Yep, the pain of selling the sweet, comfortable, peaceful, hand-in-glove-fitting sanctuary that is our house will eventually be overtaken by the utter freedom we feel by just being able to leave this materialistic, empty, soulless, stressed-out, burnt-out hellish rat-race that is Dallas and actually breathe real air and breathe real life back in. To flush the excess adrenaline out of our blood and restore our faith in humanity, to observe what humanity should be like (and still is like everywhere except in select few special snowflaky places).
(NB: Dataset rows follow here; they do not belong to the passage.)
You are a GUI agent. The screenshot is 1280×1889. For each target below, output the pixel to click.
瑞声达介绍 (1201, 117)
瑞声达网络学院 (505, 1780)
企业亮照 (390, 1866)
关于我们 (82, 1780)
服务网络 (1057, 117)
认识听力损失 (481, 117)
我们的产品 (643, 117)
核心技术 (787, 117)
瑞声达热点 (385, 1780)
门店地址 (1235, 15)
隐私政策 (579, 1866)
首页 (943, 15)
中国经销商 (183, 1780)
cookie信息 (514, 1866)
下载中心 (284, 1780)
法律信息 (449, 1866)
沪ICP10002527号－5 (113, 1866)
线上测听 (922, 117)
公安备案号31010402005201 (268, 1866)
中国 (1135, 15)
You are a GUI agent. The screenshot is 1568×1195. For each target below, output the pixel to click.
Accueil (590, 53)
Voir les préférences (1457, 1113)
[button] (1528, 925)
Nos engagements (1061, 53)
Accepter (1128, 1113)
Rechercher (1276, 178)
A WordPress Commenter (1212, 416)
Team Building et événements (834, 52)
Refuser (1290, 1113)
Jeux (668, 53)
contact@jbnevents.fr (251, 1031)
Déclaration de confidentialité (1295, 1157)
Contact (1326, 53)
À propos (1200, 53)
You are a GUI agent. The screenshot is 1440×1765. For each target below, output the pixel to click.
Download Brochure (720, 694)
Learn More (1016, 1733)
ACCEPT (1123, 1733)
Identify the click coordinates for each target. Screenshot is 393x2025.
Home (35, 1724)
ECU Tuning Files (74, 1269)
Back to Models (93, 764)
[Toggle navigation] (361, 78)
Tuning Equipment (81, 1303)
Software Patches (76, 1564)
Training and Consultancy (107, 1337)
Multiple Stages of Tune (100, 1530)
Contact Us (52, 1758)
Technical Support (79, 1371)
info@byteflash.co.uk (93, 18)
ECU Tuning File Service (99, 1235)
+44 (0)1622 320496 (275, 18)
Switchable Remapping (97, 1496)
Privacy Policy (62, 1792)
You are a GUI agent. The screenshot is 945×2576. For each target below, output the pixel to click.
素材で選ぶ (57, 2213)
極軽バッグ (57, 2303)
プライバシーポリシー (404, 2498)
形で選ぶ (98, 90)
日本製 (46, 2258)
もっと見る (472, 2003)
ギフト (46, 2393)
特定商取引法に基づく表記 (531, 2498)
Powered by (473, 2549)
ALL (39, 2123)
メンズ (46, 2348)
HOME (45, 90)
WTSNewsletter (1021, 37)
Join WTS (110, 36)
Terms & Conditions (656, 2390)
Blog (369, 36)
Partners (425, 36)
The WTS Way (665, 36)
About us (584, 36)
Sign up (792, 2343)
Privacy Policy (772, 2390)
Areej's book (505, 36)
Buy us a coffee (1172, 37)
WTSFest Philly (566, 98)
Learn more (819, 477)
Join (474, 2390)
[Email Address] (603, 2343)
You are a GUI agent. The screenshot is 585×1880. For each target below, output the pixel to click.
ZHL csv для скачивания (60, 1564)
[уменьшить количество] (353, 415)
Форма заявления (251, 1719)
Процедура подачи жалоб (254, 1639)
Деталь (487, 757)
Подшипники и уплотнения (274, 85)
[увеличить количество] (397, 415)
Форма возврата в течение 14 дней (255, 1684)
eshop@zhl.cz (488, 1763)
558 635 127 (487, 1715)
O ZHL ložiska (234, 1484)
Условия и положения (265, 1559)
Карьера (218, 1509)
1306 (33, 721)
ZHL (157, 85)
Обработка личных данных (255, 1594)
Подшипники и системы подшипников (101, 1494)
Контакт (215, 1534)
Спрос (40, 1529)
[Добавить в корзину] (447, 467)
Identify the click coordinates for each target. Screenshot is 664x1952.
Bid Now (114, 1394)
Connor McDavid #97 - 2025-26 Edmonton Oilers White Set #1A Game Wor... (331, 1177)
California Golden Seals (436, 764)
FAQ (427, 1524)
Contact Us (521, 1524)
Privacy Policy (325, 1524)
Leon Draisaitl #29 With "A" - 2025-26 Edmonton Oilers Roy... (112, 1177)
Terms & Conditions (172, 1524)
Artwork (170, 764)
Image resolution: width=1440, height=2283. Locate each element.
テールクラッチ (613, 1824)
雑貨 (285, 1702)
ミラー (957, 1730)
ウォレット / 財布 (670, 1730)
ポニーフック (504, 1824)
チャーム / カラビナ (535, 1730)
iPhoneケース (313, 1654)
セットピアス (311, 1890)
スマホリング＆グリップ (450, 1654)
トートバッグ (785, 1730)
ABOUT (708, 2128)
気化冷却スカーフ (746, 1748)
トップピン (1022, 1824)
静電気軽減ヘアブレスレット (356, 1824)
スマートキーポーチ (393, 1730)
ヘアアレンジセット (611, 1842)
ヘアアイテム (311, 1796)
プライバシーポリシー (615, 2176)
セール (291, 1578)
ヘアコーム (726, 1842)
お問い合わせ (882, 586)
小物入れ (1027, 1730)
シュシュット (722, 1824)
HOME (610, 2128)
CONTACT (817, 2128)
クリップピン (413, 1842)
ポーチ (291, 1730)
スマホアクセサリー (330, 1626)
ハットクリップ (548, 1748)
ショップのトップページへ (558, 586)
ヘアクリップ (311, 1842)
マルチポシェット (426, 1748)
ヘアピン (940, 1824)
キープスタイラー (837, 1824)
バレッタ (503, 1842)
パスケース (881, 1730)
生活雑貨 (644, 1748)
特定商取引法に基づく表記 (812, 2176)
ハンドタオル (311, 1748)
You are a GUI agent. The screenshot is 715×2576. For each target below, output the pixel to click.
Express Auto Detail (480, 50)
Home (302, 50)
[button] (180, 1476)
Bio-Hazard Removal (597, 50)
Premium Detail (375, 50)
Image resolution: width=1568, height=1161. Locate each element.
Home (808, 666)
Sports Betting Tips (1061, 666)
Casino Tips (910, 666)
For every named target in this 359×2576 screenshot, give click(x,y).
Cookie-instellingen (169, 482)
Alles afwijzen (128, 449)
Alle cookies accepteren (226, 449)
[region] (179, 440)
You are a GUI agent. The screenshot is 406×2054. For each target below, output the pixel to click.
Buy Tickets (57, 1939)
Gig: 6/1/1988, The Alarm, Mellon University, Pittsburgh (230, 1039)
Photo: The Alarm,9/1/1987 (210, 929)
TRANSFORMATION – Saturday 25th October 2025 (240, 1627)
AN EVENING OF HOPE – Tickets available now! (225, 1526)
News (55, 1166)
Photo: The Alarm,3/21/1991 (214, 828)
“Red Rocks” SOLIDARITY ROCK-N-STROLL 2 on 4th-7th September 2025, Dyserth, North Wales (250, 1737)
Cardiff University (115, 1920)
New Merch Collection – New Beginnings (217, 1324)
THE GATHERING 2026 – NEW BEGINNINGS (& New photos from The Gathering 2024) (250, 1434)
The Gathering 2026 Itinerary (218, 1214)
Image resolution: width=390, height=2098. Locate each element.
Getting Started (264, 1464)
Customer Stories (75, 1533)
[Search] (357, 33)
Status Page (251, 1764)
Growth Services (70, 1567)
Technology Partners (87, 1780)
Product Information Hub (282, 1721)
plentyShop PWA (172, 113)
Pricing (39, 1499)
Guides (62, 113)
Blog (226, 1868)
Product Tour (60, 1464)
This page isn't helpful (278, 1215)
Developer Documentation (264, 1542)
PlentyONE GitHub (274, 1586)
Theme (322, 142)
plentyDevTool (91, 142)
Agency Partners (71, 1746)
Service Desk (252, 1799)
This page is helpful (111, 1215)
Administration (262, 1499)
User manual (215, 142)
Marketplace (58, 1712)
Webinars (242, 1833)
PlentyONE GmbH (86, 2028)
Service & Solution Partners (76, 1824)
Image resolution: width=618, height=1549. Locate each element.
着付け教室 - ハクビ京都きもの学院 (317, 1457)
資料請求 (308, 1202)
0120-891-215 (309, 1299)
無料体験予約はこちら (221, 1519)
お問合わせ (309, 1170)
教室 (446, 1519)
And I know how fast 7 weeks can go. The trimester started 7 weeks ago. I remember the 6-7 weeks before our wedding last year. I remember how it flew by before we even had time to process it. It wasn’t long ago that I wasn’t ready for it to be happening this fast, but now I think I am. I’m getting there, anyway. A few months ago, we found one mentor, reunited with another from years ago, and decided what our gameplan will be for at least the next 5 years, maybe more. It’s impossible to say, since things change so fast. But I’m getting ready. I’m ready to stop massaging, I’m ready to stop sitting in rush hour. I’m ready to stop looking at neighbors and alleys. I’m ready to stop living next to strangers (we still don’t know most of our neighbors, and from the looks of some, I’m not sure we would even want to). Yeah, I’m getting ready. It’s time. Time for that last mile.